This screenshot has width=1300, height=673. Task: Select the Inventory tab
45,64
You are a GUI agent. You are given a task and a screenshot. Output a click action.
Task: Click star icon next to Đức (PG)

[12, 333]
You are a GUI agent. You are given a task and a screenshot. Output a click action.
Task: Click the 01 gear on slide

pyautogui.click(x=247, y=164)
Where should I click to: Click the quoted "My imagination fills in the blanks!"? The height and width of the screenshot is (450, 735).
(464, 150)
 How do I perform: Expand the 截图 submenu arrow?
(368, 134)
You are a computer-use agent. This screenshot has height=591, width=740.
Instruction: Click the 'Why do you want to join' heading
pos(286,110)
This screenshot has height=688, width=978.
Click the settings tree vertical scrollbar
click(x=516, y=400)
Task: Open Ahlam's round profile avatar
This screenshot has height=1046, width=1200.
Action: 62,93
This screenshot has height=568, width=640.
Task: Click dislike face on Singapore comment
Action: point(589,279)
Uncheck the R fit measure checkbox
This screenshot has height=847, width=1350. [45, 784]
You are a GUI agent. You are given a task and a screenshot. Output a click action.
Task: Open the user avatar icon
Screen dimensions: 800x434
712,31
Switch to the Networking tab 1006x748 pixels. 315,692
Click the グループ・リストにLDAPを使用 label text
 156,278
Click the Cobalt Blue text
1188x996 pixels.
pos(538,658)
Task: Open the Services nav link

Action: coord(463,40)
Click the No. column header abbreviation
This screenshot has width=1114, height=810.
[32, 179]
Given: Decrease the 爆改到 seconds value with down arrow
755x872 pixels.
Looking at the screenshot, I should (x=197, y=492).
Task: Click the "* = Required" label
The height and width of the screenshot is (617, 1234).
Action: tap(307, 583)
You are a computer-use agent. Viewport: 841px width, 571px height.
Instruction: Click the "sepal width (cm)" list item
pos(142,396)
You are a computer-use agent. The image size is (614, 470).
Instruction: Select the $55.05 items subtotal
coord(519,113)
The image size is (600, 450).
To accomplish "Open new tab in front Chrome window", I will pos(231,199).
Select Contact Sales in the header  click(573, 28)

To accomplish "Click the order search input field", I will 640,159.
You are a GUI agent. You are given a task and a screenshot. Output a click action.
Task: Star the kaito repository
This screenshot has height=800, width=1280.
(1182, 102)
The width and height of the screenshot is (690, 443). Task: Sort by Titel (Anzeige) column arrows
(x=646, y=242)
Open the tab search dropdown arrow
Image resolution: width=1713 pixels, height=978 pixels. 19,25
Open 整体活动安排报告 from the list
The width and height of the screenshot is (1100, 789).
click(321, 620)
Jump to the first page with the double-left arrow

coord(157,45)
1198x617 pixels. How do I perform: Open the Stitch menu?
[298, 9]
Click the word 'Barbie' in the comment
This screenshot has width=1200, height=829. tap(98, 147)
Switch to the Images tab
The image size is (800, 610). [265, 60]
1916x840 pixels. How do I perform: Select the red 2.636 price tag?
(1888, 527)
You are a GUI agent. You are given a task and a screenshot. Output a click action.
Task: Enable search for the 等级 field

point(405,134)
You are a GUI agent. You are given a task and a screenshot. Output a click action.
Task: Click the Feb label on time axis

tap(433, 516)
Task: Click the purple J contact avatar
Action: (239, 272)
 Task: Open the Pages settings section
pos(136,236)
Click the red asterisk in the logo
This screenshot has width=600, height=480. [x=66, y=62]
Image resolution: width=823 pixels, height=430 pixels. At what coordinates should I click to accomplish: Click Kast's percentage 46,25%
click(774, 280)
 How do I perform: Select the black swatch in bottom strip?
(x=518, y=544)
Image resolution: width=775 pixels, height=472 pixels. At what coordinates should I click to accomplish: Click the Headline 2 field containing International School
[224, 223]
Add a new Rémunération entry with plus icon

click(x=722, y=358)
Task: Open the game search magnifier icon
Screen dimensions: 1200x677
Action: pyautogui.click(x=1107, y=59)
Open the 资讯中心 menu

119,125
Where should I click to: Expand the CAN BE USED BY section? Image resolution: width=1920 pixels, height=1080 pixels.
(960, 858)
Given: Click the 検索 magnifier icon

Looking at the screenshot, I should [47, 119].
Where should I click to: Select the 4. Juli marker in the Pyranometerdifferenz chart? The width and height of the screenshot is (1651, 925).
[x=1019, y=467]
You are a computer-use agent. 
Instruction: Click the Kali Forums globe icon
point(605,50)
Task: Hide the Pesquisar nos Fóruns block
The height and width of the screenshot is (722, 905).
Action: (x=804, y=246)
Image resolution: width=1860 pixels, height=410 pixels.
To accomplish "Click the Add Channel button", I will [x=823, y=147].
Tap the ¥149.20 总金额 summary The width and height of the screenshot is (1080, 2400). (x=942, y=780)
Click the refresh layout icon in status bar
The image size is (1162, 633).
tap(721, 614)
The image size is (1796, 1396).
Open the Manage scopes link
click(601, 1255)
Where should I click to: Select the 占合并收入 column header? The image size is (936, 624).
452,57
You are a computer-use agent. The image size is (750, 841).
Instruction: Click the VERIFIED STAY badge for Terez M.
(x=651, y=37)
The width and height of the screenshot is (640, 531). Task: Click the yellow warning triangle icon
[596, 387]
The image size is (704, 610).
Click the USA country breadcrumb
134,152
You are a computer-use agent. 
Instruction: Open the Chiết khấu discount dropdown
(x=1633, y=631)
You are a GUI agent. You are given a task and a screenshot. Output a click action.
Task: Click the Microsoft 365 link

____________

> _TASK GOAL_: Reproduce exactly the line that holds "Tap the ¥149.20", then every line after it, ending with the final line of the records above.

> _ANSWER FOR THIS EXERCISE_:
Tap the ¥149.20 总金额 summary The width and height of the screenshot is (1080, 2400). (x=942, y=780)
Click the refresh layout icon in status bar
The image size is (1162, 633).
tap(721, 614)
The image size is (1796, 1396).
Open the Manage scopes link
click(601, 1255)
Where should I click to: Select the 占合并收入 column header? The image size is (936, 624).
452,57
You are a computer-use agent. The image size is (750, 841).
Instruction: Click the VERIFIED STAY badge for Terez M.
(x=651, y=37)
The width and height of the screenshot is (640, 531). Task: Click the yellow warning triangle icon
[596, 387]
The image size is (704, 610).
Click the USA country breadcrumb
134,152
You are a computer-use agent. 
Instruction: Open the Chiết khấu discount dropdown
(x=1633, y=631)
You are a GUI agent. You are given a task and a screenshot. Output a click action.
Task: Click the Microsoft 365 link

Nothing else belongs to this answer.